* Tekst do czytania *
━━━━

Moje spostrzeżenie, jak na perfum za ponad 100 zł wykonanie flakonu jest bardzo kiepskie.
Pomijam fakt uszkodzenia dyfuzora. Perfum był w folii rozpakowywany dopiero przez mojego Męża. Grunt, że ładnie pachnie.


Książka

Ostatnio u nas planszówki są jednym z lepszych prezentów. W tym roku Jenga.


Kuferek na zegarki.
Jest to drugi tego typu kuferek mojego Męża. Tak jak już nie raz wspominałam lubimy zegarki takie które nam wpadły w oko, nie ważne czy są markowe i drogie czy kosztują dosłownie grosze. Trochę ich się uzbierało pomimo małych redukcji i na pewno taki kuferek się przyda.




Mąż dostał też kilka zestawów kosmetyków, ale nie pomyślał i od razu wszystko rozpakował i poustawiał w łazience zanim zdążyłam zrobić zdjęcia. Dostał też maszynkę do golenia, ale jest już w użyciu.

W tym roku jesteśmy bardzo zadowoleni z prezentów. Widać byliśmy grzeczni :)

━━━━

(Elementy danych)
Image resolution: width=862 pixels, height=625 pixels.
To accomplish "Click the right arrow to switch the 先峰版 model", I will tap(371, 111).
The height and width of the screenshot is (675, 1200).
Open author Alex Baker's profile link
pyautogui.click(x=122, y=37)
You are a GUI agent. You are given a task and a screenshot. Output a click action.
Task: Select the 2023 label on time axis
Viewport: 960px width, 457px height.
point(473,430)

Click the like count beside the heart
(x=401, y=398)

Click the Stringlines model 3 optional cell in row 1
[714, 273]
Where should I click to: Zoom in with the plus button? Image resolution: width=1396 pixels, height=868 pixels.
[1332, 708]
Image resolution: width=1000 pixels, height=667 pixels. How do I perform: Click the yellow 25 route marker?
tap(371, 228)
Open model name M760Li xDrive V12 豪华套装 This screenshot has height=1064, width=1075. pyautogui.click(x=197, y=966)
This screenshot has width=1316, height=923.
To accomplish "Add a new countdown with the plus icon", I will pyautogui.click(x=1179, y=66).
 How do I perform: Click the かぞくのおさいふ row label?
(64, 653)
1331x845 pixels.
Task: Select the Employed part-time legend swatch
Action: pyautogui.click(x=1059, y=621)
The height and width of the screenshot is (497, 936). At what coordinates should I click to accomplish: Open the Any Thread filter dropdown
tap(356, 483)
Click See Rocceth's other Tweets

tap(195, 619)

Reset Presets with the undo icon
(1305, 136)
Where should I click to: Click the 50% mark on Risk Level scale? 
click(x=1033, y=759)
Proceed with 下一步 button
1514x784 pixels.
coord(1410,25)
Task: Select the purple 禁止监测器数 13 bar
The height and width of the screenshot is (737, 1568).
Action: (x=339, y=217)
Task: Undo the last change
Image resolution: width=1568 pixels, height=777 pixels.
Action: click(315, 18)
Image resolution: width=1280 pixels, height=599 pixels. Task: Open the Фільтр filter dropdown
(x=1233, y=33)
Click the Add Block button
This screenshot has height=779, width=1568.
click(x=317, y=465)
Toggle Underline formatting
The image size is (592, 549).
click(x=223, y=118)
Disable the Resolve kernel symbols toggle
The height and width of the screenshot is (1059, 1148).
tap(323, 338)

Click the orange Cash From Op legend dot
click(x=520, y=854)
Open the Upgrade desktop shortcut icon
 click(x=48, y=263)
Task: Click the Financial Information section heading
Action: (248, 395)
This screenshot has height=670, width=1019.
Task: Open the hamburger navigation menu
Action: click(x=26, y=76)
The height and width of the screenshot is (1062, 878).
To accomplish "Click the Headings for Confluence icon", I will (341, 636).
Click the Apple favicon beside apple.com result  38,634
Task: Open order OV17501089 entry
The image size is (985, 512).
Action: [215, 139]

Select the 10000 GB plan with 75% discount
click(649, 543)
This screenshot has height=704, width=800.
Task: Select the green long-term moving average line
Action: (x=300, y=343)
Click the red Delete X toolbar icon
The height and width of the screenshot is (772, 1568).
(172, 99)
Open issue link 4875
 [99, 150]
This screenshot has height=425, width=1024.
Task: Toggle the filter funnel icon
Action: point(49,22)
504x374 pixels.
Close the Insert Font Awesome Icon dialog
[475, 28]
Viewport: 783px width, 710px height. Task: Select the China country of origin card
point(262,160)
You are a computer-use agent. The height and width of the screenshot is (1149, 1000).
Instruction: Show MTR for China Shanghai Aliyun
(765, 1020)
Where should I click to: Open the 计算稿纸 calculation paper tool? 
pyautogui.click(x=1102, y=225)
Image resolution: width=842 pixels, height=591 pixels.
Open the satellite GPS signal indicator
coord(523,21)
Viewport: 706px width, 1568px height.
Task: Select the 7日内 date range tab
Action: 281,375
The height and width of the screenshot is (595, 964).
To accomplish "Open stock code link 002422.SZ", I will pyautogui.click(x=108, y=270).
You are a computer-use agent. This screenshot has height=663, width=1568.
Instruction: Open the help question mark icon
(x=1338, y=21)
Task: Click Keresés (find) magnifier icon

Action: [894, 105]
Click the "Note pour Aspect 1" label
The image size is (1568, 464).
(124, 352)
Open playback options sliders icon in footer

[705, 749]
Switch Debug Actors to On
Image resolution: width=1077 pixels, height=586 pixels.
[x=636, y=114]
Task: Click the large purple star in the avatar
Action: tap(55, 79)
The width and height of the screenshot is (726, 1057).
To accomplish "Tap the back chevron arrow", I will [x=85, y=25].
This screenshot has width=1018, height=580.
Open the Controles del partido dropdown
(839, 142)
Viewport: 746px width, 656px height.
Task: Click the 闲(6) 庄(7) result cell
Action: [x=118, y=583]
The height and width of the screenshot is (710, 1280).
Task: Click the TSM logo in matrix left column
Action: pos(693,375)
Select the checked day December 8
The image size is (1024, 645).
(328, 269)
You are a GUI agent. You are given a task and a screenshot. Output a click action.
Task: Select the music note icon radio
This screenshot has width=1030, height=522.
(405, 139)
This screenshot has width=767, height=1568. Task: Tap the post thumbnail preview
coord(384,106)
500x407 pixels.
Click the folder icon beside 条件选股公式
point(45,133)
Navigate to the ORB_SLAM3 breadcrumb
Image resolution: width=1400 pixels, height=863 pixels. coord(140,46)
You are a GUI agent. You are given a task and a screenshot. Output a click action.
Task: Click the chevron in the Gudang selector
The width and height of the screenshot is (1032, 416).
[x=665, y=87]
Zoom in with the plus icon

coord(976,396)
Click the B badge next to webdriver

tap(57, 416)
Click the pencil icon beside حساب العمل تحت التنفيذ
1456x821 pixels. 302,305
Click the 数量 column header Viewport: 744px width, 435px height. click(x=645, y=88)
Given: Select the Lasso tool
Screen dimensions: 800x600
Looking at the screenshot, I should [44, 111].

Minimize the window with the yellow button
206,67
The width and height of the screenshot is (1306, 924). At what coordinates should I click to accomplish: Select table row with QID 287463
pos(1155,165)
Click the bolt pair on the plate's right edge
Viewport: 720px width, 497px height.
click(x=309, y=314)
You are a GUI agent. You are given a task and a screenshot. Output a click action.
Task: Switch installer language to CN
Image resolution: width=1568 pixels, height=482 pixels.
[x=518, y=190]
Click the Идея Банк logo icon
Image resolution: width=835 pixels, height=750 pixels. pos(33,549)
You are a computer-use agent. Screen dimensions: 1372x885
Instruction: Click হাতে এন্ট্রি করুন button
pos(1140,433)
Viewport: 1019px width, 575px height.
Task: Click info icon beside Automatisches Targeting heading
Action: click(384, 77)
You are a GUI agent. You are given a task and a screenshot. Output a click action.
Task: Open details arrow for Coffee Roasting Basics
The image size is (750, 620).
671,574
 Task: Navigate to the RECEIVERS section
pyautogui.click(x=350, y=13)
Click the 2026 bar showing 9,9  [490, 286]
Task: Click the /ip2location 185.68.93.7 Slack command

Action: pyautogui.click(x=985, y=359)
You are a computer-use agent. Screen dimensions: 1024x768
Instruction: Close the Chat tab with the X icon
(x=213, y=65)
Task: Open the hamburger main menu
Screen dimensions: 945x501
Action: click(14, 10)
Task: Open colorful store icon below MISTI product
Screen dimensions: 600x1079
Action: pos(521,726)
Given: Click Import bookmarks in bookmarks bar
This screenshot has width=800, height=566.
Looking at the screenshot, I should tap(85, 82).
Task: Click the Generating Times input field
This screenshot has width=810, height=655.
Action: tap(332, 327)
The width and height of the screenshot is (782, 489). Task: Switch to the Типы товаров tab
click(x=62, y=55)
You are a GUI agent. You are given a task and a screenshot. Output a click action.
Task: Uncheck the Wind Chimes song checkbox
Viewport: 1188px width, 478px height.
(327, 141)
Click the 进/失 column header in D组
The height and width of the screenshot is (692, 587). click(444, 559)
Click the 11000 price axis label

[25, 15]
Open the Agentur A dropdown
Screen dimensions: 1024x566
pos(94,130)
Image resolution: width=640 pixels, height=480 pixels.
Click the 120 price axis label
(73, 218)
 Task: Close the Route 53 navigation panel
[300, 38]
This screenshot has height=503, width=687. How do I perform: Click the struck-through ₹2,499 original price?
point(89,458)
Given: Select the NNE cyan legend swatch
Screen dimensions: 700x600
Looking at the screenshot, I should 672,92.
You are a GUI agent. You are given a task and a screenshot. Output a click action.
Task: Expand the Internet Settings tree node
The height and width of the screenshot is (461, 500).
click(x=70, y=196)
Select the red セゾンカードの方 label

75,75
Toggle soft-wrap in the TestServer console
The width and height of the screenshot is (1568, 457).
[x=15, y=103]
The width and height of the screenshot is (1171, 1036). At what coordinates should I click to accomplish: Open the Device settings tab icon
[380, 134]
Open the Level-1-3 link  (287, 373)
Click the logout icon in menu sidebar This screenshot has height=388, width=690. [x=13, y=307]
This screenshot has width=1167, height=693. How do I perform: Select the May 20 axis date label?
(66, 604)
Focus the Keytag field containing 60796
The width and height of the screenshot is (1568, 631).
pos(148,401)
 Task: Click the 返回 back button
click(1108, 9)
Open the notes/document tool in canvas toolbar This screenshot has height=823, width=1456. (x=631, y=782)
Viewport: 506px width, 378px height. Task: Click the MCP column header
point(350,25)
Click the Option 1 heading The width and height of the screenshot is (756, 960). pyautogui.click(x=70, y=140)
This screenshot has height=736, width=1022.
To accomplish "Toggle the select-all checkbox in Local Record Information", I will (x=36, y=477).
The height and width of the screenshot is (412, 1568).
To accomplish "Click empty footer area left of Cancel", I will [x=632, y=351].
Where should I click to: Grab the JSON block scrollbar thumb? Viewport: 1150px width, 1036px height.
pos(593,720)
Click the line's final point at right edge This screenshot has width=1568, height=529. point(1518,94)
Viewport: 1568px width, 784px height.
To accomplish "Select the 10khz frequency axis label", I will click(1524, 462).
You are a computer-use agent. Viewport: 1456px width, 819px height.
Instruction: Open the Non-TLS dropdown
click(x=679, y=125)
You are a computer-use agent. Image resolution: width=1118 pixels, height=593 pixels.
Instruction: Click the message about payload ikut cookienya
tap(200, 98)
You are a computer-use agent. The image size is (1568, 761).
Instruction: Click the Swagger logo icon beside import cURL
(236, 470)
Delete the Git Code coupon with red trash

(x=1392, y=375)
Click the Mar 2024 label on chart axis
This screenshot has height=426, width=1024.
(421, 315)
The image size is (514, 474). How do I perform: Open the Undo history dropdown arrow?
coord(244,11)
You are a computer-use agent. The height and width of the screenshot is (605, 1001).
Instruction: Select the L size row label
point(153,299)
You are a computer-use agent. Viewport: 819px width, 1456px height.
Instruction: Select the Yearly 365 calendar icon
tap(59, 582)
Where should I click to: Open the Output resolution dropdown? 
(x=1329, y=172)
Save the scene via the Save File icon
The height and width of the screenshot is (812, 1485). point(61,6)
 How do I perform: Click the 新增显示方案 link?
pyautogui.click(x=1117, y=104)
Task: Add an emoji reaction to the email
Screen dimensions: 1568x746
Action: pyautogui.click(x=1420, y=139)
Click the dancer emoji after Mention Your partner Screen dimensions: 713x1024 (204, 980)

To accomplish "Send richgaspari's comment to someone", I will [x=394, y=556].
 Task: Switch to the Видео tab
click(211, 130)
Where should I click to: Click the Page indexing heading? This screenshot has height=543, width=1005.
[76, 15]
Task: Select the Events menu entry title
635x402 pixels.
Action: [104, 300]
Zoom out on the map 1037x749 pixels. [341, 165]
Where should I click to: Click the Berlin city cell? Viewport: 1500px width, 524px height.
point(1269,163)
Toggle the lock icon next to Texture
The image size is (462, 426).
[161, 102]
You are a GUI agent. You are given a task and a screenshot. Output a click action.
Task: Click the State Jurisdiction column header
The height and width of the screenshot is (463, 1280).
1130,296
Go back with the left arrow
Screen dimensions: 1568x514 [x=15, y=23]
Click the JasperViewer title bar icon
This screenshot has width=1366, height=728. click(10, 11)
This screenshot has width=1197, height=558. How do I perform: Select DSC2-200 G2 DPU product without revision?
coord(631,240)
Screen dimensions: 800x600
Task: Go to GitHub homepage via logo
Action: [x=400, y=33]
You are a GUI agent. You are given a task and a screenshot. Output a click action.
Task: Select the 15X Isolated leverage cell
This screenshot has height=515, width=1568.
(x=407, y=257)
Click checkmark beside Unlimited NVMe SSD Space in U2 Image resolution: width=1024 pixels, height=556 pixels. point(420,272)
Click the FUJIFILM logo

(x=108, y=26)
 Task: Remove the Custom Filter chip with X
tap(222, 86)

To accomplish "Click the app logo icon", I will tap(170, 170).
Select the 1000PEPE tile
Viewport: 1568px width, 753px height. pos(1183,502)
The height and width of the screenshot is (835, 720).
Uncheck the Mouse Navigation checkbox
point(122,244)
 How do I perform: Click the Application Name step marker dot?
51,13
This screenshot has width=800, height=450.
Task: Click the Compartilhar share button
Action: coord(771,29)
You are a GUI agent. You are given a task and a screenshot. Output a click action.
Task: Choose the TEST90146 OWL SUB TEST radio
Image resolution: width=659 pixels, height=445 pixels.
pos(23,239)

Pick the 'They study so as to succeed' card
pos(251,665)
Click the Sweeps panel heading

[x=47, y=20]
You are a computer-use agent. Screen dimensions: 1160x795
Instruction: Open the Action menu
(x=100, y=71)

━━━━

* Polecenia *
a. Jaką grę planszową wymienia tekst o prezentach jako tegoroczny prezent?
b. Podejmij tekst o prezentach od miejsca, w którym się kończy, i napisz jego dalszy ciąg.

* Odpowiedzi *
a. Jengę.

b.
sobota, 23 grudnia 2017

Już jutro Wigilia , czy trzeba panikować?

Już jutro Wigilia, czy trzeba panikować?
Ja nie panikuję, mam już wszystko przygotowane.
Wigilię spędzamy u moich Rodziców, pierwszy dzień idziemy na obiad do brata mojego Męża, będzie tam cała ich rodzina i teściowie więc będzie ciekawi, a drugi dzień mamy w planach spędzić w domu we dwoje, może wieczorem jakaś kolacja ze znajomymi.

Wczoraj robiłam babeczki i paszteciki.
Oczywiście jak zwykle nie miałam ubranego fartucha i wszystko w koło miałam umorusane mąką:)


Tutaj część mojego dzieła. Paszteciki wyszły przepyszne i wcale nie był to skomplikowany przepis.


Wczoraj też umieściłam prezenty pod choinką, Fajnie wyglądają, aż szkoda je stamtąd jutro zabierać.




Dziś od rana ostatnie ogarnianie mieszkania, zrobiłam dwa ciasta, szybką szarlotkę z kaszą manną z tego przepisu : przepis , oraz domowe ciasto rafaello.
Byłam przekonana, że już kiedyś przepis tu wrzucałam, ale po przejrzeniu archiwum wydaje mi się, że jednak nie.. Muszę przy najbliższej okazji to naprawić :)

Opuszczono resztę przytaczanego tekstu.